The co-creator of the widely used password hashing algorithm “bcrypt” is reflecting on its 25-year history and finding inspiration in the core themes of cybersecurity to create electronic dance music.
During the early 2010s, as data breaches became a persistent threat, the choice of password hashing algorithm used by victim organizations became a crucial concern. If a weak algorithm like SHA-1 was used, the risk of password cracking and unauthorized account access increased. However, if bcrypt was employed, it provided a more secure safeguard.
As bcrypt reaches its 25th anniversary, Niels Provos, one of its co-inventors, acknowledges the algorithm’s positive impact, attributed to its open-source availability and technical characteristics that have sustained its longevity. In an interview with WIRED, Provos discusses his recently published retrospective on bcrypt in Usenix ;login:. Nevertheless, newer and more robust alternatives like scrypt and Argon2 now exist, prompting Provos to believe that bcrypt should gradually lose popularity rather than celebrate another major milestone.
The initial version of bcrypt was introduced in June 1997 with OpenBSD 2.1, an open-source operating system. Despite strict cryptography export limitations imposed by the United States at the time, Provos, who hails from Germany, contributed to its development while residing and studying in Germany.
Provos collaborated with David Mazieres, a systems security professor at Stanford University, who was studying at MIT when they worked together on bcrypt. The two met through the open-source community while working on OpenBSD.
In the context of login security, hashed passwords undergo cryptographic transformations to convert them from readable text into unintelligible data. These transformations, known as one-way functions, are easy to execute but extremely challenging to reverse-engineer or crack. Bcrypt introduced a crucial security parameter that could be adjusted over time to increase the computational power required to crack the hashes. This adaptability ensured that as processing speeds improved, bcrypt hashes became increasingly difficult to crack.
Mazieres emphasizes the importance of having a security parameter tied to computing resources for any password hashing algorithm. The next generation of hash functions not only relies on processing power but also requires significant memory resources to resist parallel attacks.
Despite advancements in technology, password security has stagnated over the years, much to the disappointment of Provos and Mazieres. They express surprise that passwords still play such a prominent role, even after 25 years. Provos has ventured into creating electronic dance music under the DJ name Activ8te, using it as a platform to spread awareness about security and drive cultural change in how individuals approach personal security. Mazieres adds that the tech industry has done a disservice by training users to authenticate in risky ways, such as frequently clicking on links and entering passwords without caution.
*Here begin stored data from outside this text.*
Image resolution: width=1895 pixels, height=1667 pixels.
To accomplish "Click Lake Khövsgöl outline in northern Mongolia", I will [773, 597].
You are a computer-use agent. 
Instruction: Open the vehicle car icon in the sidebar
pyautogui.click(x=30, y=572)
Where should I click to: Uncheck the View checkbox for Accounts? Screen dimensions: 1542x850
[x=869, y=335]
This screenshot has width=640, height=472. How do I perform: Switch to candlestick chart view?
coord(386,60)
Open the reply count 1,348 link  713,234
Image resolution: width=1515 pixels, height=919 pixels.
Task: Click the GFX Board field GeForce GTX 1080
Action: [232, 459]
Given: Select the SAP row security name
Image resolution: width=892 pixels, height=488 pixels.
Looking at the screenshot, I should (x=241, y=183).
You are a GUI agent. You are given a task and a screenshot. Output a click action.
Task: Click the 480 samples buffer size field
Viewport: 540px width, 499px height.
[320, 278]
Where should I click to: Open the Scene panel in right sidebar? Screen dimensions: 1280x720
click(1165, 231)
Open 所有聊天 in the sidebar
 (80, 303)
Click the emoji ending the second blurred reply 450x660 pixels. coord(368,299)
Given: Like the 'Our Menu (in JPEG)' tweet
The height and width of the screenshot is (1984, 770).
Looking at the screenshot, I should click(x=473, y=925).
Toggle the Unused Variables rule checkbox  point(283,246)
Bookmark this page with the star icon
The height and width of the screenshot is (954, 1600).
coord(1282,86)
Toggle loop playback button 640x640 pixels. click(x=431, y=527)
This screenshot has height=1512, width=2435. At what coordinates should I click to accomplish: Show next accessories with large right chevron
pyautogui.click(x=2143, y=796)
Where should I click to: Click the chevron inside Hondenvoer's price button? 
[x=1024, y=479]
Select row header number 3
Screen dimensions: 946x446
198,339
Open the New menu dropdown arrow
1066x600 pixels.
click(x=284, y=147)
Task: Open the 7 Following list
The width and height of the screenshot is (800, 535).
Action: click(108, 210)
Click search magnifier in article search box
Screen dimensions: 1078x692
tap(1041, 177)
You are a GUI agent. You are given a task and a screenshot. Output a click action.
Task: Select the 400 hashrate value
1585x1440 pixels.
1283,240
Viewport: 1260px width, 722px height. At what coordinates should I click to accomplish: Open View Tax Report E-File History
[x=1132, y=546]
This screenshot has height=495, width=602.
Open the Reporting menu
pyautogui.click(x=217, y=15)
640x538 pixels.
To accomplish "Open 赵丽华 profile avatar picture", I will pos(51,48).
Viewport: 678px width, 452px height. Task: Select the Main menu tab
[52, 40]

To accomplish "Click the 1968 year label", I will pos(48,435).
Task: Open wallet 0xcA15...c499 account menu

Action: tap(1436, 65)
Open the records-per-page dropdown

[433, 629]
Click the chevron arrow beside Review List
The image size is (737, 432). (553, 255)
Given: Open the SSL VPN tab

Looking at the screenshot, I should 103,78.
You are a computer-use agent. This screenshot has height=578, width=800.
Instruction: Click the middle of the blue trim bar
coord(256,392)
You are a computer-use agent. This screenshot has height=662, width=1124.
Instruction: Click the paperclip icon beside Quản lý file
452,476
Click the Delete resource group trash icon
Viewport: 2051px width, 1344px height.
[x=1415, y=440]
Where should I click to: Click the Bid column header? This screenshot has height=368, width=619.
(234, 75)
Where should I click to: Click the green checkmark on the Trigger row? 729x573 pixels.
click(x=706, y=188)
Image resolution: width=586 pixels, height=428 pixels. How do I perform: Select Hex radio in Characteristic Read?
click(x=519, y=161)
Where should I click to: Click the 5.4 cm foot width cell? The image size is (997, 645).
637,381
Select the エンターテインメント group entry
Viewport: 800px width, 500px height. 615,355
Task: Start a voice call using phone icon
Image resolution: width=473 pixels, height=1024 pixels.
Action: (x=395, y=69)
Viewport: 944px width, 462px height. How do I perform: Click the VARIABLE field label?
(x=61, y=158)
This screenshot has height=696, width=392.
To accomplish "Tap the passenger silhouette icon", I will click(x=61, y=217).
While bcrypt’s prominence may be diminishing, its creators believe that efforts to enhance digital authentication and overall security, as well as empowering individuals to strengthen their own digital defenses, are still worthwhile.
Provos remarks, “Bcrypt should have been superseded already. It’s surprising how much reliance we still have on passwords. If you had asked me 25 years ago, I would not have guessed that.” Despite his musical pursuits and potential blacksmithing endeavors, Provos feels compelled to contribute to the field of security due to his dissatisfaction with its current state.